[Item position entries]
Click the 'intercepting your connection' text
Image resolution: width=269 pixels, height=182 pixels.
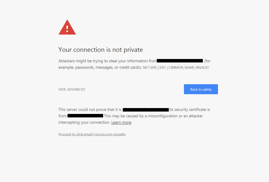pyautogui.click(x=84, y=122)
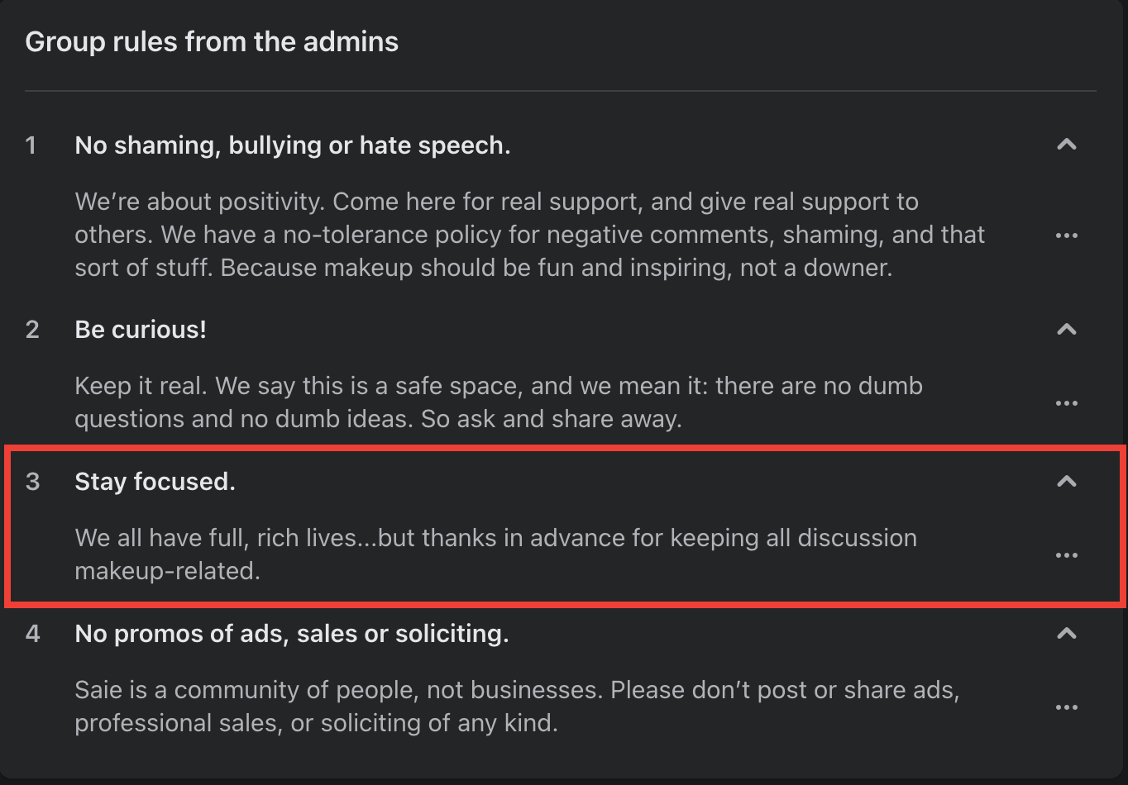Click rule number 1 label
Screen dimensions: 1128x785
pos(31,145)
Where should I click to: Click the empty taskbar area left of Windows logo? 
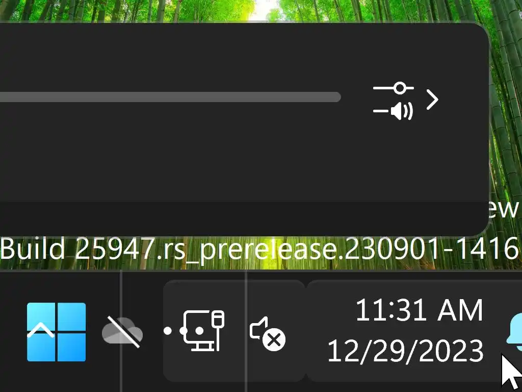pyautogui.click(x=13, y=332)
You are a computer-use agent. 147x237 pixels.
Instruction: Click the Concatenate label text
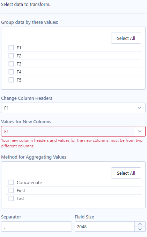29,183
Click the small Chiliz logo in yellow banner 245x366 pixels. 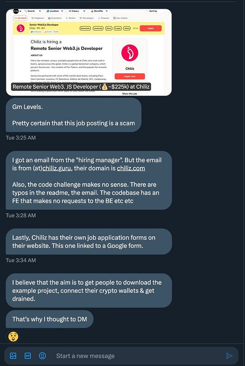pyautogui.click(x=20, y=28)
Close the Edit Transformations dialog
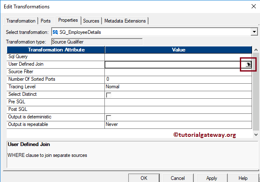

_Exercise description_.
Can you rewrite the items, from the start through the line containing "pos(31,145)", as a Markdown table with the columns Row and Text, one numbered row per line and no blank lines? Leave the pictures out.

_Written solution_.
| Row | Text |
|---|---|
| 1 | Click the 'intercepting your connection' text |
| 2 | Image resolution: width=269 pixels, height=182 pixels. |
| 3 | pyautogui.click(x=84, y=122) |
| 4 | Click rule number 1 label |
| 5 | Screen dimensions: 1128x785 |
| 6 | pos(31,145) |